Puget Systems print logo
https://www.pugetsystems.com
Read this article at https://www.pugetsystems.com/guides/2005
Dr Donald Kinghorn (Scientific Computing Advisor)

How To Install TensorFlow 1.15 for NVIDIA RTX30 GPUs (without docker or CUDA install)

Written on December 9, 2020 by Dr Donald Kinghorn
Share:

Introduction

If you are one of the lucky folks who have managed to get one (or several) of the new NVIDIA RTX3090 or RTX3080 GPUs and are wanting to do some ML/AI work with TensorFlow 1.15 you may have run into some trouble! The new GPUs need the latest NVIDIA driver and you will need/want a build of TensorFlow that is linked against the new CUDA 11.1 and cuDNN 8.0 libraries (or newer versions). If you look at the official Google build you will find it is linked to CUDA 10 and cuDNN 7. What about the Anaconda build? Nope, it's an old build.

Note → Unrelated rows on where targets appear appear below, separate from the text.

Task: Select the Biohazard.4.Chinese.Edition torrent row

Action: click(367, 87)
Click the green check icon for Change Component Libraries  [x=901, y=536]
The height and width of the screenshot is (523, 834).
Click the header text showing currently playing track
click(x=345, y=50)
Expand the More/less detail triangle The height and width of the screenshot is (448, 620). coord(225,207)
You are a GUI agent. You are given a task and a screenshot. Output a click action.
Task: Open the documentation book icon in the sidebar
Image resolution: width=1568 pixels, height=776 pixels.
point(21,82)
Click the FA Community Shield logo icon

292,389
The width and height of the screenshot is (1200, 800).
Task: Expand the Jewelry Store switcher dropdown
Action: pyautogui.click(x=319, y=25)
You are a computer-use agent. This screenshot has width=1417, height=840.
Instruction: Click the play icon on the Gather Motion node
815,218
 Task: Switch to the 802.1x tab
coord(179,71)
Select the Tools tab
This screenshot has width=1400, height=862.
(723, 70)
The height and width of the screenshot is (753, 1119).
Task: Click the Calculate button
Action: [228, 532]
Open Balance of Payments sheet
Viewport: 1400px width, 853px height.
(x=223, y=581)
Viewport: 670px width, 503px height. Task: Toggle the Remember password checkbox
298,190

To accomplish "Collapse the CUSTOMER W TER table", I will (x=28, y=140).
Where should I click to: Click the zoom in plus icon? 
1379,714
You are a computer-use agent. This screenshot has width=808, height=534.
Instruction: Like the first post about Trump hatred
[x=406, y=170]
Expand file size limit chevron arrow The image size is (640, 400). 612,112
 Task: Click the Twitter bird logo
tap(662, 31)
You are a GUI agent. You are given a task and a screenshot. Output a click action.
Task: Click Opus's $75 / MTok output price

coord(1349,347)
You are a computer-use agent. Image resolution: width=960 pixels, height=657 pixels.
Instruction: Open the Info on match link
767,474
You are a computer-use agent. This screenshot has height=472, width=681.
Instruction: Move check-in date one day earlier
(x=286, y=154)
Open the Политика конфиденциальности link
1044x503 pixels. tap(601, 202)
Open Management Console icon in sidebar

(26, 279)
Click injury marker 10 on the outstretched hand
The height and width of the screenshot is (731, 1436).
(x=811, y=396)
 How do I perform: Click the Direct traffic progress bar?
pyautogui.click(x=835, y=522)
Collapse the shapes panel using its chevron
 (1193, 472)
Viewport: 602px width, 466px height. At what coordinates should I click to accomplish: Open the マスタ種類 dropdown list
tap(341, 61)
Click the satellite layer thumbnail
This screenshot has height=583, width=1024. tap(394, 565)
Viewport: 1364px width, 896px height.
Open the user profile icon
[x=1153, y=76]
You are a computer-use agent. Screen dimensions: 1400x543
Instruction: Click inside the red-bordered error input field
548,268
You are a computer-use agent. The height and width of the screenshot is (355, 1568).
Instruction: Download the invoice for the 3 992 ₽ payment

So, what are you going to do? You could do a CUDA development setup and try to build TensorFlow yourself. Doesn't sound like fun? You could do the "best practices" solution and install docker or other container runtime and use the NVIDIA NGC docker image. That's my highest recommended solution but it may not be what you really want to do for many reasons. Especially if you are not familiar with docker and container usage, or really just want a good local install!

In this post I will show you how to install NVIDIA's build of TensorFlow 1.15 into an Anaconda Python conda environment. This is the same TensorFlow 1.15 that you would have in the NGC docker container, but no docker install required and no local system CUDA install needed either. Let's do it.

This setup will be with Ubuntu 20.04 and a recent Anadonda3 or Miniconda3 Python.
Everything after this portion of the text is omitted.